This means that these two Parshiyos actually preceded the rest of Sefer Vayikro chronologically, as the Ibn Ezra points out, since Har Sinai preceded the Ohel Mo'ed.
The Ba'al Ha'turim links Behar to Emor in two ways:
1. Emor concludes with the episode of the man who specified G-d's Holy Name and cursed it.
At Har Sinai, Chazal tell us, the whole world shook when the third commandment of not swearing by G-d's Holy Name was said. (This la'av is the most stringent of all the ordinary la'avin.) This man, the son of Sh'lomis bas Divri, it would appear, was not affected by the world's shaking.
2. The Gemoro in Kidushin (71a) informs us that the sages would teach the pronunciation of G-d's Holy four-letter Name to their talmidim once every seven years. There are numerous combinations of vowels which enable the Name of G-d to be read in dozens of different ways. (The punctuation in our Chumoshim and Siddurim is merely a copy of the Name of Adnus - which is the "Kri" of G-d's Name. But the true punctuation is unkown to us.)
From here we can learn the extent of respect that one needs to show for the Name of G-d, and which was blatantly lacking from the son of Sh'lomis bas Divri.
This is hinted in the proximity of his death penalty to the seven-year-cycle of Sh'mitah.
Reflecting on the previous two explanations, we can perhaps add that one must show respect for a King by treating his name respectfully.
Imagine then, how much respect is due to the Name of the King of Kings!
The son of Sh'lomis bas Divri was present at Har Sinai when G-d revealed His Majesty in "all its glory". Yet he was still capable of insulting G-d's Holy Name. He certainly deserved the death-penalty.
The Torah was given on Har Sinai, to the exclusion of many taller mountaians, who claimed the distinction. This teaches us that, just as water always flows to the lowest location, so too does Torah, which is compared to water, find its way to those who are humble. That explains why Chazal say "Keep an eye on the poor, because it is from them that Torah will emanate".

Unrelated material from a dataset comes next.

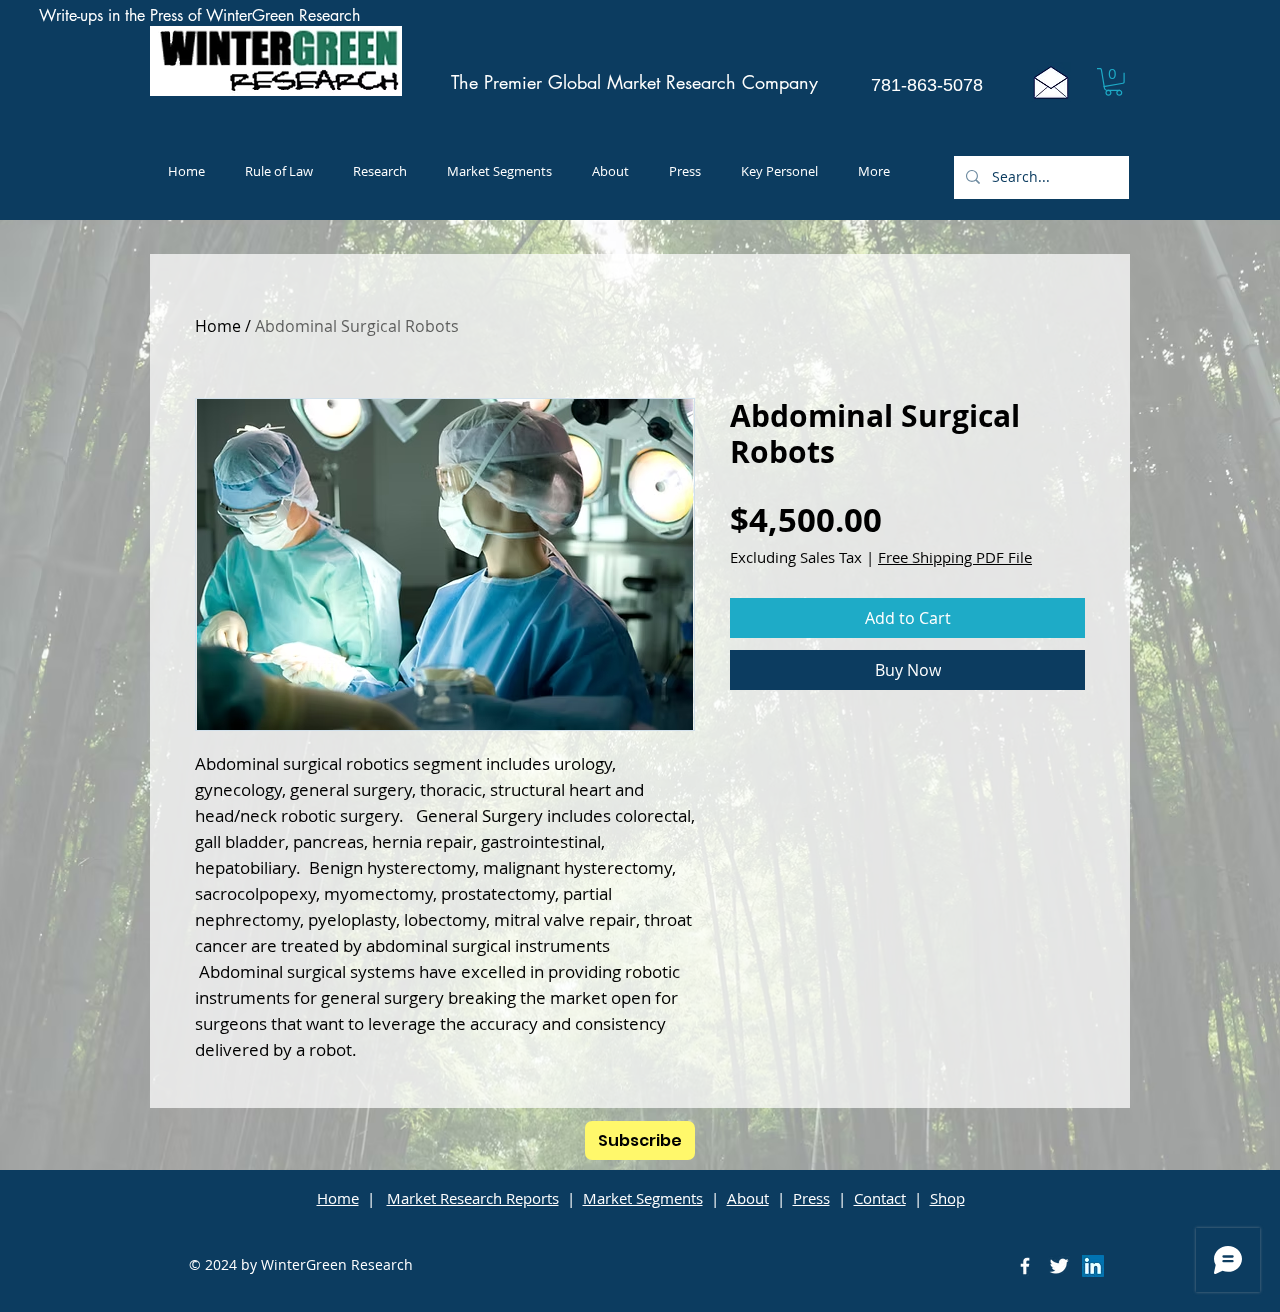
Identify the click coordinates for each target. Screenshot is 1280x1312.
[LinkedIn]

The essence of humility is to acknowledge the greatness of G-d and to render oneself subservient to Him. That lesson can also be drawn from Sh'mitah, where G-d becomes the Universal land-owner, and we His serfs (see main article).
The above midah was clearly lacking in Shlomis bas Divri's son, who perceived G-d's greatness at Har Sinai, but remained, evidently, unimpressed. (See R. Bachye, beginning of Be'har) Presumably, he had difficulty in discarding the conceit that he inherited from his Egyptian father. And that would explain why the Torah refers to him as "the son of the Egyptian", since the Egyptians are termed "conceited" (see the last Rashi in Va'yeishev).